Home cook prepared steps for assembling and cooking Creamy Baked Shells with Roasted Cauliflower.

The Heart of the Table

The sight of a bubbling, golden-brown baked pasta dish arriving at the table brings an instant sense of warmth and home-cooked love. Sharing this rich, comforting meal invites everyone to scoop up their favorite parts, creating a relaxed and cozy dinner table filled with happy chatter.

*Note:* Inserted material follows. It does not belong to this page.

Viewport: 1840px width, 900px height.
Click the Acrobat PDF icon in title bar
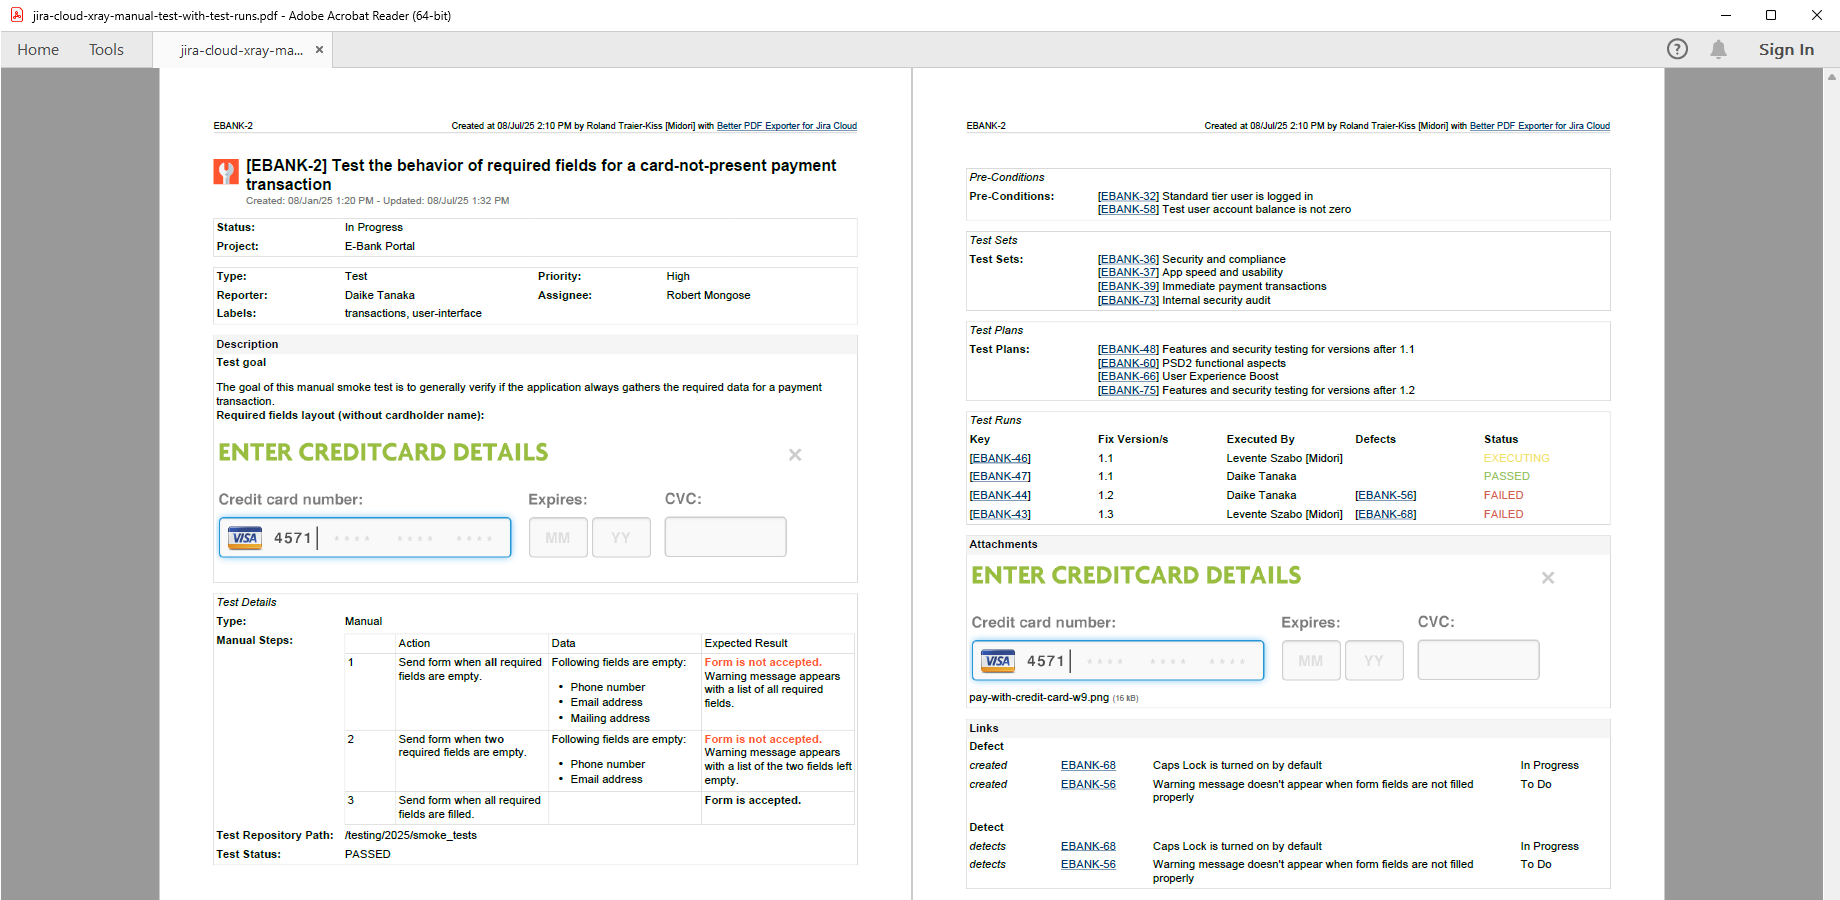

An appetizing, fresh serving of cooked Creamy Baked Shells with Roasted Cauliflower displayed beautifully on a styled dining table.

The Art of the Host

  • pure cotton kitchen twine for secure trussing and styling
  • a pre-seasoned double-burner cast-iron grill pan with high ridges
  • a heavy-gauge, polished stainless steel ladle with an ergonomic handle
  • a hand-turned, wide-rimmed salad bowl crafted from solid cherrywood
  • a set of matte-finished ceramic salad plates chilled beforehand

Neighborly Grace

  • THE PREPARATION: Serve the baked shells directly from a rustic ceramic baking dish placed on a wooden trivet in the center of the table. Garnish with a sprinkle of fresh parsley and a light dusting of grated Parmesan.
  • THE POUR: Pair this rich, creamy pasta with a crisp, dry Pinot Grigio or a light-bodied Chardonnay served at 48°F. For a non-alcoholic option, serve a chilled sparkling water infused with fresh pear slices and a sprig of thyme.
  • THE VIBE: Evening Dining Room. The warm, comforting aroma of baked cheese and roasted cauliflower creates a cozy, welcoming atmosphere.